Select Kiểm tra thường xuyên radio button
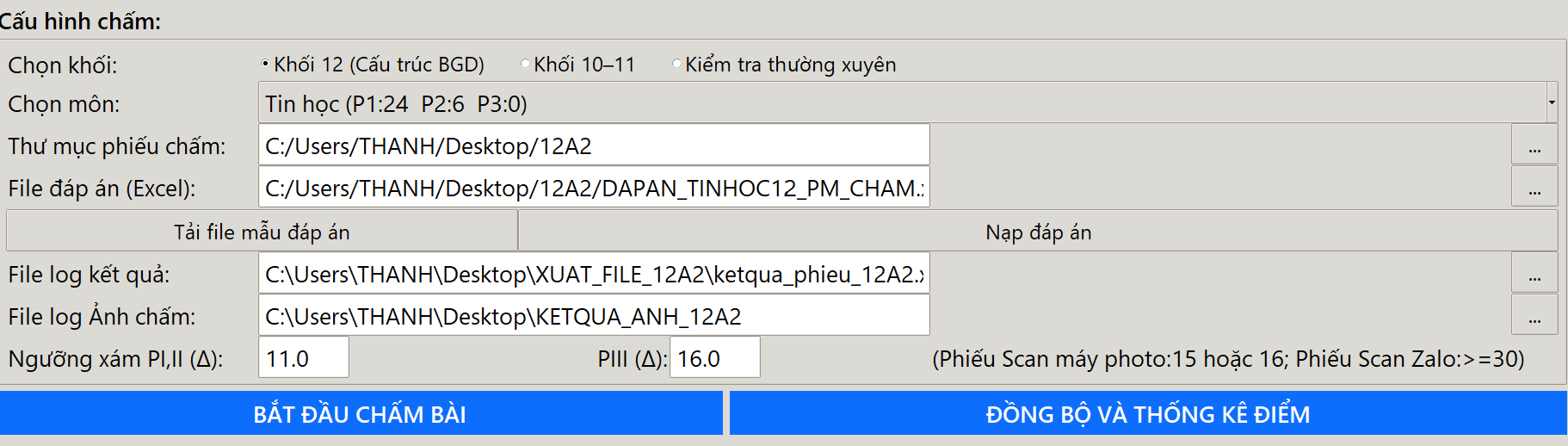 click(x=677, y=64)
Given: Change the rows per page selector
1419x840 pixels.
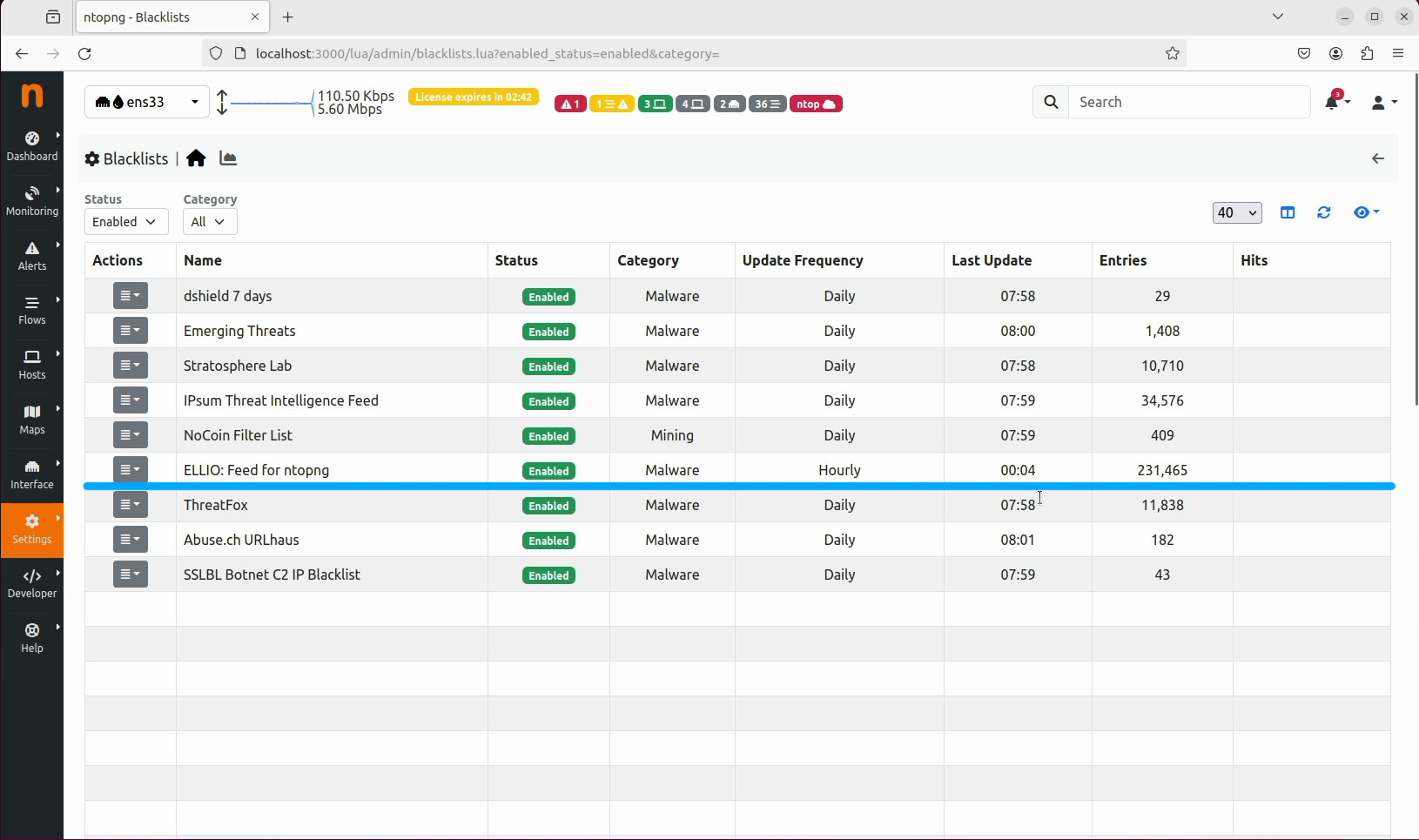Looking at the screenshot, I should click(1236, 212).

:::::

◆ **What the exercise asks**
Return exactly the line containing "Given: Change the rows per page selector" and every line after it, up to and including the final line of the entries above. Pictures stay out.

◆ **Response**
Given: Change the rows per page selector
1419x840 pixels.
Looking at the screenshot, I should click(1236, 212).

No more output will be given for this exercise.